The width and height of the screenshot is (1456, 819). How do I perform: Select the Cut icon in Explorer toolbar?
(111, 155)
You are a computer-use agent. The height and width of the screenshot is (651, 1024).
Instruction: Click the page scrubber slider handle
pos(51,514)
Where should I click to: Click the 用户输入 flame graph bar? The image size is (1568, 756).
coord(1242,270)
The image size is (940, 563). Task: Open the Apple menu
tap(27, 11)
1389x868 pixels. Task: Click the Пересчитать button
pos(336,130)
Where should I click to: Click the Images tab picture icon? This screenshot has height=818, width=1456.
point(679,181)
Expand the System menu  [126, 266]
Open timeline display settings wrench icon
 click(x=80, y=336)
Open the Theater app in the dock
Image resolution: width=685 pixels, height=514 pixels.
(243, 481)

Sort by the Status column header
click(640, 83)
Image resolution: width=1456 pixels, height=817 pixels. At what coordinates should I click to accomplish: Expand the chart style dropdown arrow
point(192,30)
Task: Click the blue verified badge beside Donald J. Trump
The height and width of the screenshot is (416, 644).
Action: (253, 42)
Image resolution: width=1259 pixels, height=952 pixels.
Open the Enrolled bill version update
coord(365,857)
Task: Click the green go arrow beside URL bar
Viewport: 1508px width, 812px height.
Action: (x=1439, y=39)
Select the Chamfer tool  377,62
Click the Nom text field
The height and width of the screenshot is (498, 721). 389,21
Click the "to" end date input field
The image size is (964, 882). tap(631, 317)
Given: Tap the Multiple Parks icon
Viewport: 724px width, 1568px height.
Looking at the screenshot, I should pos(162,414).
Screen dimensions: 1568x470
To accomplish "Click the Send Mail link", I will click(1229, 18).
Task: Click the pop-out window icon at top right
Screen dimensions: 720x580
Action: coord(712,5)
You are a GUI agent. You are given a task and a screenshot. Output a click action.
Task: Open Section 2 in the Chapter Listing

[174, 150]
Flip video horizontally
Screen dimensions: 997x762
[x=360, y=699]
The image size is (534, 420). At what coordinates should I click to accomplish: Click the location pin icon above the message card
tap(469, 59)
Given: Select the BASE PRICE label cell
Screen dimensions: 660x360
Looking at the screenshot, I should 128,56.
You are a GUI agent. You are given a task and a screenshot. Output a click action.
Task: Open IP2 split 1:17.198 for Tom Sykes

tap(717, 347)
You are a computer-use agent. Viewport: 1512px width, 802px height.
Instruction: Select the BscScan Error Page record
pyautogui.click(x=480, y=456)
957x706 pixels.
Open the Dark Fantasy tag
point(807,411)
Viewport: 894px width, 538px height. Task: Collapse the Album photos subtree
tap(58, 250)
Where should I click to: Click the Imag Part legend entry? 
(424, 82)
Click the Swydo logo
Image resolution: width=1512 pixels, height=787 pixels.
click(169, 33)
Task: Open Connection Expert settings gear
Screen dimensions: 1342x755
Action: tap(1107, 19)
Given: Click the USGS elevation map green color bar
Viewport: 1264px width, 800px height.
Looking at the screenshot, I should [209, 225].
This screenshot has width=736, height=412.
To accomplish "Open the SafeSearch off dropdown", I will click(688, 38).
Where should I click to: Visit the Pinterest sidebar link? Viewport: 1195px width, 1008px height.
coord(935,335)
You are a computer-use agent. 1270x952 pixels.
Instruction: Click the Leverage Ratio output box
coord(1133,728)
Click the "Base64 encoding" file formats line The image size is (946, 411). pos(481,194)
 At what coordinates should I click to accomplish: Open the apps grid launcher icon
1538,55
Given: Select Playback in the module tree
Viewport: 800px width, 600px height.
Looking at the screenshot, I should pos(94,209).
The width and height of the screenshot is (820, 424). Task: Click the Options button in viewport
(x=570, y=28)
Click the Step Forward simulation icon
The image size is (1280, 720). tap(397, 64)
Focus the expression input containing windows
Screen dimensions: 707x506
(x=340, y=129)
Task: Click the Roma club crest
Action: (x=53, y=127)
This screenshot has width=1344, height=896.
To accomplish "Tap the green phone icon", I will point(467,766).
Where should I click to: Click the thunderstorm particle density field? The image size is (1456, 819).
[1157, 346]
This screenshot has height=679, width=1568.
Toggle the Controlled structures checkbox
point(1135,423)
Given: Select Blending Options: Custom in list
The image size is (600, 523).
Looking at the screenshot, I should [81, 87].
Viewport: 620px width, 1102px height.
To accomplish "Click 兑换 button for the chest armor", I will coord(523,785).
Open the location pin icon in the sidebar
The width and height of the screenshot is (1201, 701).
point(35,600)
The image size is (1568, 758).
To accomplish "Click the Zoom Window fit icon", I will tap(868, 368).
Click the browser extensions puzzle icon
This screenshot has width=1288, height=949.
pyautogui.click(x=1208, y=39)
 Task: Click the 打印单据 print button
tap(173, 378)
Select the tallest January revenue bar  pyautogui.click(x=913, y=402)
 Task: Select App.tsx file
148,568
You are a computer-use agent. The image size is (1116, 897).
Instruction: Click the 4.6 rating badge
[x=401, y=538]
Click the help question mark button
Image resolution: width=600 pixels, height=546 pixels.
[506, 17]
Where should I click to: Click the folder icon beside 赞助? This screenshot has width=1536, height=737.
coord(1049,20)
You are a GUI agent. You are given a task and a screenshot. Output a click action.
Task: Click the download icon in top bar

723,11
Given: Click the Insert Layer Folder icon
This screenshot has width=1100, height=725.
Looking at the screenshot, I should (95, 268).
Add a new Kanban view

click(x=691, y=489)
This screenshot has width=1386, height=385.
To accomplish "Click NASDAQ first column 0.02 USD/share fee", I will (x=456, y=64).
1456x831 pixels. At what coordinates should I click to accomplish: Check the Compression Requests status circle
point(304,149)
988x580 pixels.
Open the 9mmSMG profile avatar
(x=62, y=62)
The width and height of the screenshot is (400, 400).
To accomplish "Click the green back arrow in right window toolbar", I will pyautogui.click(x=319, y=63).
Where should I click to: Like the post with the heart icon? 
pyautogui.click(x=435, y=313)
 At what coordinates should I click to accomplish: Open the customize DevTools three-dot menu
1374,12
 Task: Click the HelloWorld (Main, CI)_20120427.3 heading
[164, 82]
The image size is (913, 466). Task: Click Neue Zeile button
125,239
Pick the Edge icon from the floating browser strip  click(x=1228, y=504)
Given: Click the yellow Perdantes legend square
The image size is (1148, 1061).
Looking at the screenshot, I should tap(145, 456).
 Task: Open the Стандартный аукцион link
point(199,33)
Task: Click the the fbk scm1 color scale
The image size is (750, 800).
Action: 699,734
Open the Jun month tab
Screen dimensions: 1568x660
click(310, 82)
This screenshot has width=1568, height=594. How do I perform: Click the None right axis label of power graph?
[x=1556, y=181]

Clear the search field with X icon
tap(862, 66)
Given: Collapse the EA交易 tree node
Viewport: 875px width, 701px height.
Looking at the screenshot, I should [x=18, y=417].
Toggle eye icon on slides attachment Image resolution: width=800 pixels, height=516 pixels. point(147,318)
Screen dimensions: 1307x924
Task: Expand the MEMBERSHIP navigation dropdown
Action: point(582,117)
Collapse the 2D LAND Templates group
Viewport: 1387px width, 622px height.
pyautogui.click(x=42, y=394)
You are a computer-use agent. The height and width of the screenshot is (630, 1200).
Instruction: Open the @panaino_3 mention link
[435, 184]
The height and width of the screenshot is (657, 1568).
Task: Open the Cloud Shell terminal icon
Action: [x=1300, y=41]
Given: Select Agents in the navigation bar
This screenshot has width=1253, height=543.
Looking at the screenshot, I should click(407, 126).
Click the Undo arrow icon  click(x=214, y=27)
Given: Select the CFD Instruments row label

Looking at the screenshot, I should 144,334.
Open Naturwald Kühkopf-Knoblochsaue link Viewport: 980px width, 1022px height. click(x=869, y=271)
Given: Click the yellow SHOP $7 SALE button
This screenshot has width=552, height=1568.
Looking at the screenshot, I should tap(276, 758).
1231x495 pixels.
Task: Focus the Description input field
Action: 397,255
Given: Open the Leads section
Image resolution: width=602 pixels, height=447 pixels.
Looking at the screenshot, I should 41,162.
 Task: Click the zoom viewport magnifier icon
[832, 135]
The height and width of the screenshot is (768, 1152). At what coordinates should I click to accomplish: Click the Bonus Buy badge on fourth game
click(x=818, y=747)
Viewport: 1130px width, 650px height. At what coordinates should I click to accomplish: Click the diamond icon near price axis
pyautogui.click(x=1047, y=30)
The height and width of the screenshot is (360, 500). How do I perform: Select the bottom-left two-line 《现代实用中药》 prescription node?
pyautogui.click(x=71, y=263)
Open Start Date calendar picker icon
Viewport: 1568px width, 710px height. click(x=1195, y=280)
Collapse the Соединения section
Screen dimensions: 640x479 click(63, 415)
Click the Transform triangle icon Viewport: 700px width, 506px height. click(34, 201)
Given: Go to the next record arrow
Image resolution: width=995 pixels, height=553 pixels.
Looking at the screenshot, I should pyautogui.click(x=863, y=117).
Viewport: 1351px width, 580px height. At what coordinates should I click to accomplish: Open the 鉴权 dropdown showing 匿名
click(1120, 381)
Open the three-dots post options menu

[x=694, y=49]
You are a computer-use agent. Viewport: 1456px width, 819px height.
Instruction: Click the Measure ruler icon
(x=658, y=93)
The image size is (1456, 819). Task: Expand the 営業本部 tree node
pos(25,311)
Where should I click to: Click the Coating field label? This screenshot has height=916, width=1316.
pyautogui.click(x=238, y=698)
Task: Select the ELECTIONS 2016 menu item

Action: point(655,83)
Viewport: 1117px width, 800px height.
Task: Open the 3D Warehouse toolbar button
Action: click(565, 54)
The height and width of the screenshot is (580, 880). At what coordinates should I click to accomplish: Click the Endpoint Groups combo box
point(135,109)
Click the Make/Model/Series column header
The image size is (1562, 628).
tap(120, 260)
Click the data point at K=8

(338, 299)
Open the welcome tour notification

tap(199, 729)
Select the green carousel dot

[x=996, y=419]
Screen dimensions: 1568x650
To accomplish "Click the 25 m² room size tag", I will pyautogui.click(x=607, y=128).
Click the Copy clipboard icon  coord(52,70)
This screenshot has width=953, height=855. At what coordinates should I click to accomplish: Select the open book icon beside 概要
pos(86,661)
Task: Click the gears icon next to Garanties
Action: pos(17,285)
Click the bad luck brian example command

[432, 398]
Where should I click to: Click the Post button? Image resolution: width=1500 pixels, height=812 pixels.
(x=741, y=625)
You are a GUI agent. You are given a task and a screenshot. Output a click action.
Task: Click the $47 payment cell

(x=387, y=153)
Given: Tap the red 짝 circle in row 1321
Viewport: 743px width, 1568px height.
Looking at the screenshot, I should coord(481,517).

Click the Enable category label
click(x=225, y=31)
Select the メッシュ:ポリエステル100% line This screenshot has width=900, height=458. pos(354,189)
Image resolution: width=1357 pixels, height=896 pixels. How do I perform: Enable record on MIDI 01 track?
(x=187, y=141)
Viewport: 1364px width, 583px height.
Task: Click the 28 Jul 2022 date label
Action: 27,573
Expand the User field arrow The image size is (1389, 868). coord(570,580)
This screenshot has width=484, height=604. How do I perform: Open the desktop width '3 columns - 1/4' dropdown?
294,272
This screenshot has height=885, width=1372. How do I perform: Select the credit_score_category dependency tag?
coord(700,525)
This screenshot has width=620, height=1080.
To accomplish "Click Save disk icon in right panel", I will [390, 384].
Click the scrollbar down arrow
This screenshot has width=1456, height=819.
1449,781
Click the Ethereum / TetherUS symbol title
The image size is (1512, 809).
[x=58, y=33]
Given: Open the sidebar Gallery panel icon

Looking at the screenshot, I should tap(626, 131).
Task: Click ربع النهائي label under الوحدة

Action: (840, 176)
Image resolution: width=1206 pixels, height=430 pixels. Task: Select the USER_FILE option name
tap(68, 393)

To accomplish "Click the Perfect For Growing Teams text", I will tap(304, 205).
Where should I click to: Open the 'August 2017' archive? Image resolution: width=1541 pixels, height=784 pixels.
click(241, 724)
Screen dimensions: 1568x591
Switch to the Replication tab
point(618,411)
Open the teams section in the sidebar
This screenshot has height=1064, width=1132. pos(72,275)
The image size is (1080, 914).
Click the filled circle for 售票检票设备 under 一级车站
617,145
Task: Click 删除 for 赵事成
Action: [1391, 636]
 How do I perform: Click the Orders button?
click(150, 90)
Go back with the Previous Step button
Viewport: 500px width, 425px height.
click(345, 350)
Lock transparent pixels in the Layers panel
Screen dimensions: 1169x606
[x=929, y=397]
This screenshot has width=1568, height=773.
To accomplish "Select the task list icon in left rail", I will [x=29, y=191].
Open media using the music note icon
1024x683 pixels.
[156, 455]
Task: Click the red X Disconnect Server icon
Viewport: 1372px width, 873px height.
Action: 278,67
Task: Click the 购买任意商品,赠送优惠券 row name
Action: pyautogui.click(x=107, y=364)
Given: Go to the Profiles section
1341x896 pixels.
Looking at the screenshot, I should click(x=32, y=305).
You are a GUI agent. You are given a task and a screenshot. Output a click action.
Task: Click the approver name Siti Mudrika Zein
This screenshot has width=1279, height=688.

━━━

SHORT EXERCISE
Copy the entries verbatim, starting at the line containing "Image resolution: width=1456" and ending at the line containing "The height and width of the screenshot is (498, 721).", both lines included.

FINISHED TASK
Image resolution: width=1456 pixels, height=817 pixels. At what coordinates should I click to accomplish: Expand the chart style dropdown arrow
point(192,30)
Task: Click the blue verified badge beside Donald J. Trump
The height and width of the screenshot is (416, 644).
Action: (253, 42)
Image resolution: width=1259 pixels, height=952 pixels.
Open the Enrolled bill version update
coord(365,857)
Task: Click the green go arrow beside URL bar
Viewport: 1508px width, 812px height.
Action: (x=1439, y=39)
Select the Chamfer tool  377,62
Click the Nom text field
The height and width of the screenshot is (498, 721). 389,21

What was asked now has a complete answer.